WHAT TO PRODUCE:
For the material below, output exactly the span from the line with "Given: Click the 690 winners subtitle text" to the line with "The height and", including both, and nothing besides.

EXERCISE MATERIALS:
————————
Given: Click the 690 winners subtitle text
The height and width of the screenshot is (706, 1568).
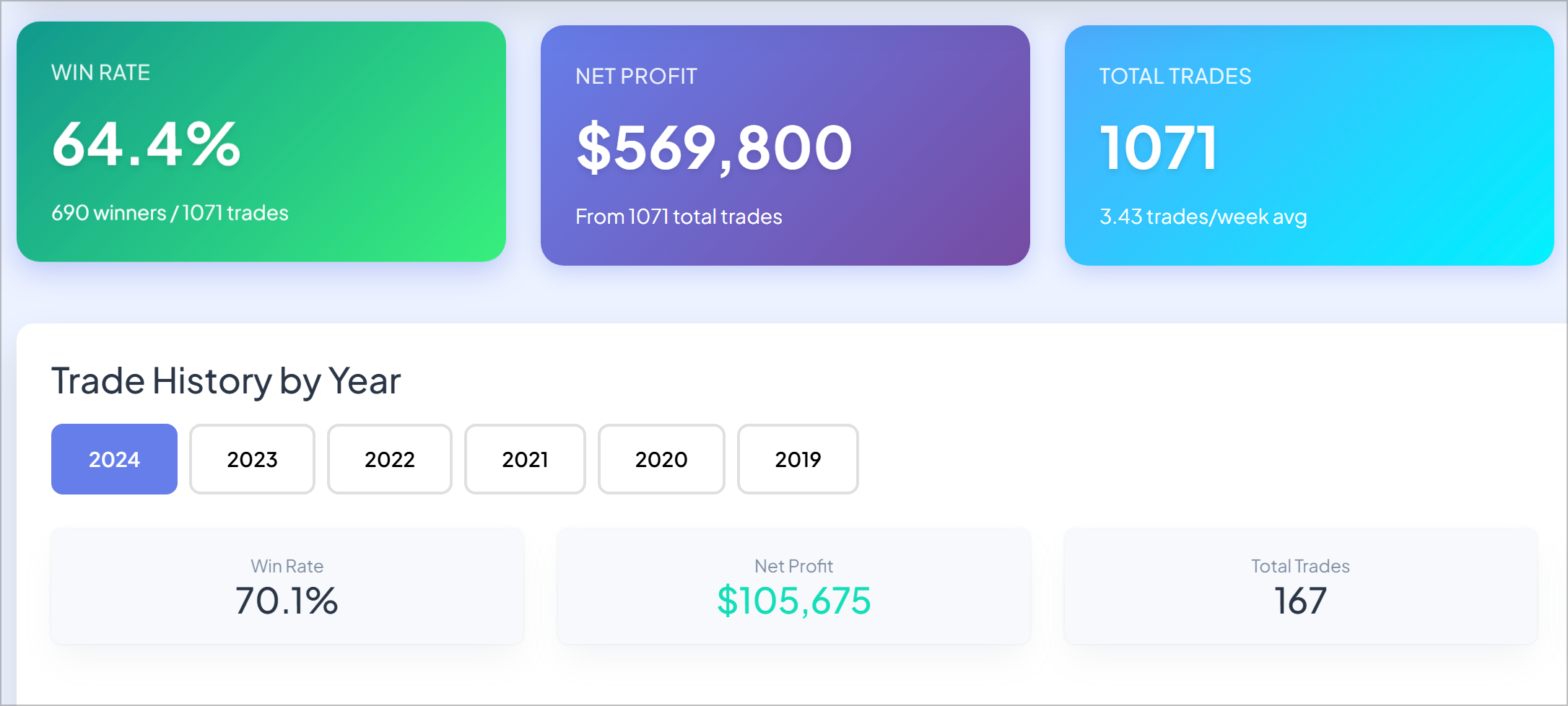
————————
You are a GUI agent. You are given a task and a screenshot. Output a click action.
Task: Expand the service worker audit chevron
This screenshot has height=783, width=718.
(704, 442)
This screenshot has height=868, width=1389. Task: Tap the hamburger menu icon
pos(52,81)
————————
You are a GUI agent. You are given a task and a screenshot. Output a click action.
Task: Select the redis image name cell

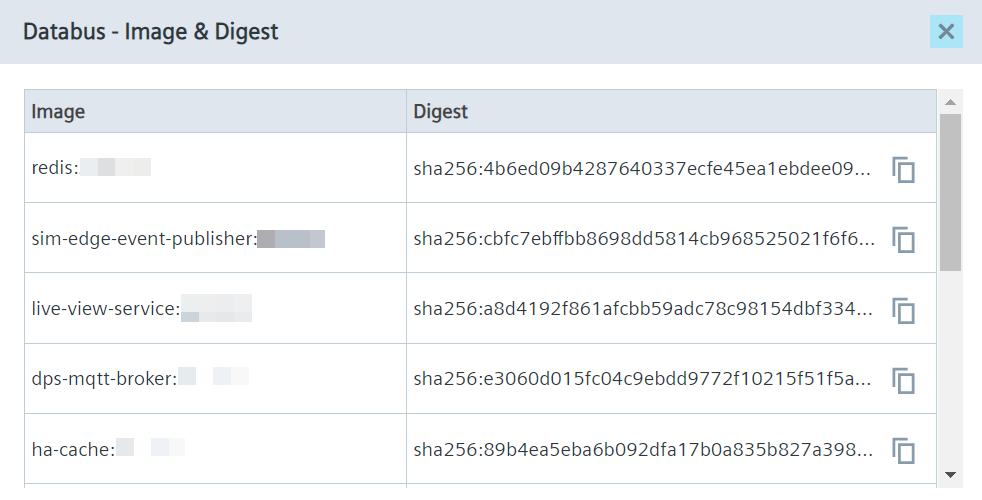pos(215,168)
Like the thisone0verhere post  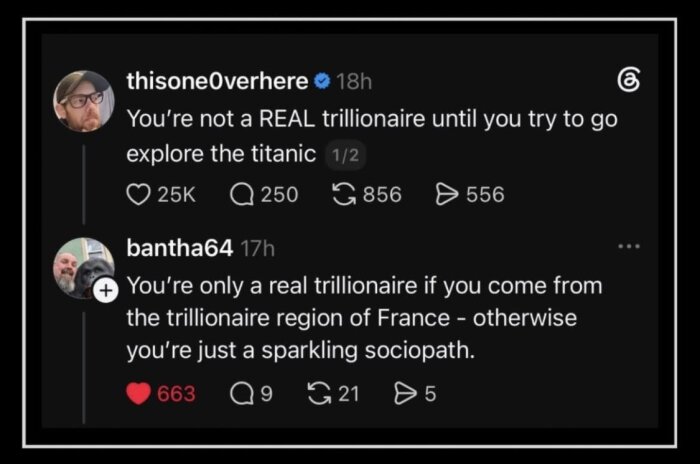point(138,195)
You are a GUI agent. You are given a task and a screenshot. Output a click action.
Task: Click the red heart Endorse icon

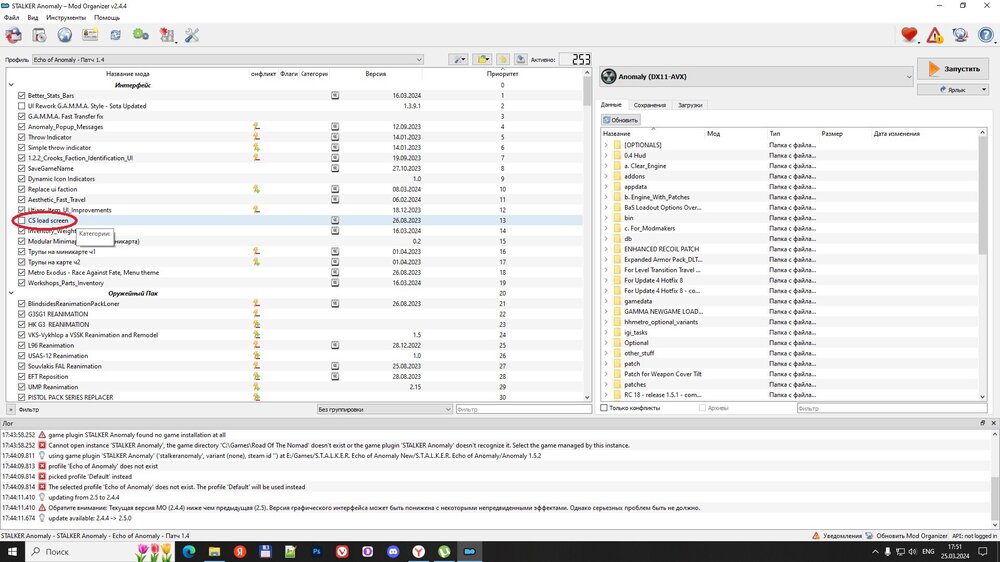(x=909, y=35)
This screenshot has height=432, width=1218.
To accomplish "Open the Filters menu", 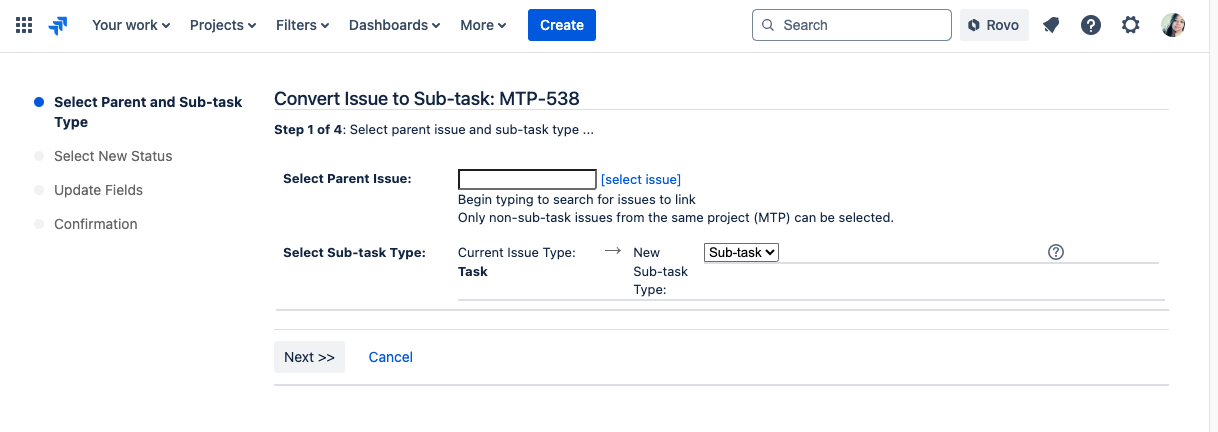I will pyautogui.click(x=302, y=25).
————————
FINAL ANSWER:
Given: Click the 690 winners subtitle text
The height and width of the screenshot is (706, 1568).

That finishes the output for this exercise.